We're not heathens."
"I mean the followers of Christ. Is that what you meant? I do wear the badge of that 'Legion of Honour.'"
Miss Essie looked fidgeted. Faith was letting her ice-cream melt while she listened. Mrs. Stoutenburgh in the midst of supper-table attentions gave an anxious eye and ear to the conference, which she would not interrupt.
"Well now tell me what you mean by that?" said Miss Essie, feeling herself in some confusion, of terms at least.
"Can I find plainer words? You know what was meant by a follower in the old feudal times?"

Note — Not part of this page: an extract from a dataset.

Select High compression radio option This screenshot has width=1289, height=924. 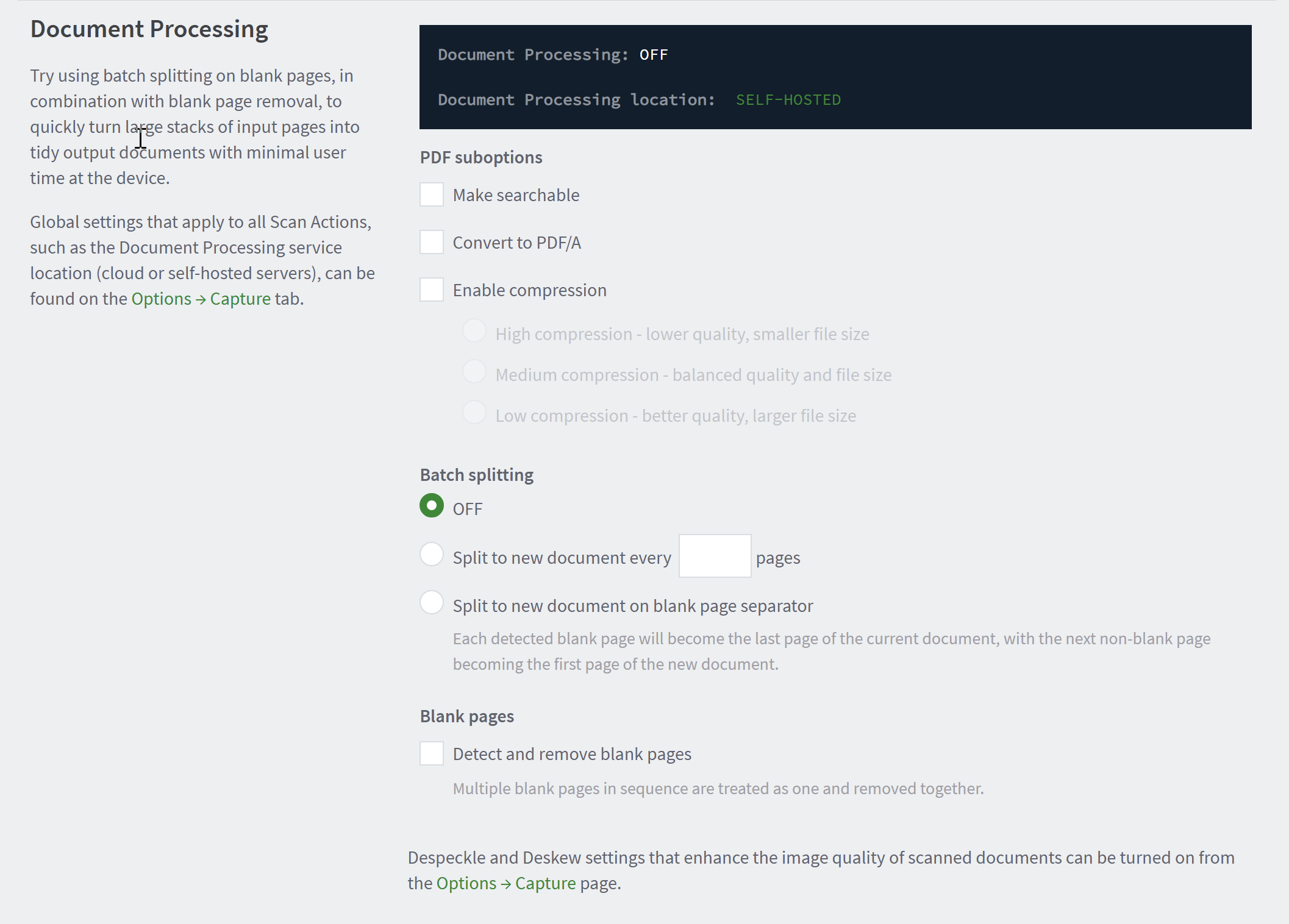pos(474,331)
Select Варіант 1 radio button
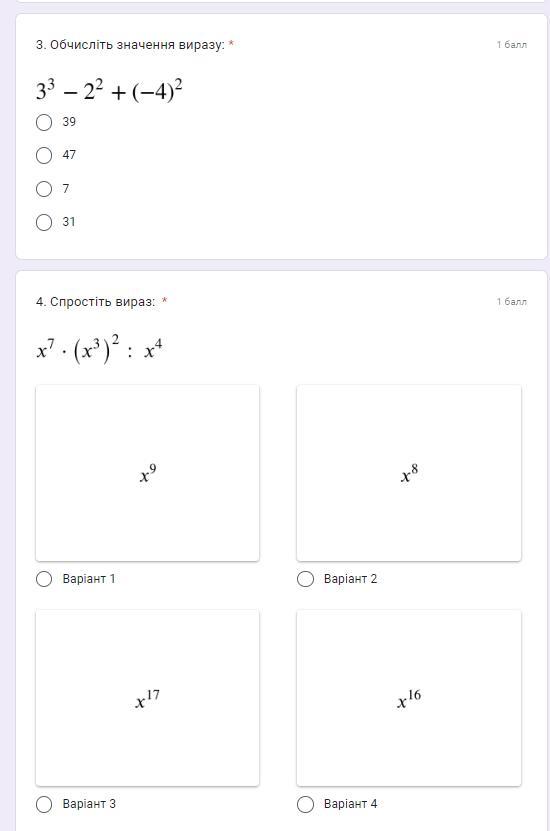550x831 pixels. pos(44,579)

"No I don't," said Miss Essie beginning to sip her coffee again. "Tell me!"
"A follower was one who binding himself to the service his lord required of him, thenceforth paid it—in peace or in war,—to the end of his life. And the terms of agreement were two-fold,—fidelity on the one side, protection on the other. 'They follow me,' says Christ, 'and I give unto them eternal life.'"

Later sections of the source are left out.